---- Recorded information

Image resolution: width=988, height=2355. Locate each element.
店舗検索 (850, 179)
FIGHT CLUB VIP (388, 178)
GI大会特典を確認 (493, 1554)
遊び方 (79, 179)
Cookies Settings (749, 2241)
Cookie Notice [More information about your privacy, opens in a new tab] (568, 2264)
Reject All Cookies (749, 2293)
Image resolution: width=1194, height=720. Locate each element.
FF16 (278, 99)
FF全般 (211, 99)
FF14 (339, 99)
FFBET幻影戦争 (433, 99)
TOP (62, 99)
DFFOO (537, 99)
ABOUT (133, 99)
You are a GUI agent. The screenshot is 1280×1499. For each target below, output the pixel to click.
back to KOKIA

--------

Please arrange every line of the records above as a numbered list, leaving out any blank lines.

Final answer
1. Image resolution: width=988, height=2355. Locate each element.
2. 店舗検索 (850, 179)
3. FIGHT CLUB VIP (388, 178)
4. GI大会特典を確認 (493, 1554)
5. 遊び方 (79, 179)
6. Cookies Settings (749, 2241)
7. Cookie Notice [More information about your privacy, opens in a new tab] (568, 2264)
8. Reject All Cookies (749, 2293)
9. Image resolution: width=1194, height=720. Locate each element.
10. FF16 (278, 99)
11. FF全般 (211, 99)
12. FF14 (339, 99)
13. FFBET幻影戦争 (433, 99)
14. TOP (62, 99)
15. DFFOO (537, 99)
16. ABOUT (133, 99)
17. You are a GUI agent. The screenshot is 1280×1499. For each target below, output the pixel to click.
18. back to KOKIA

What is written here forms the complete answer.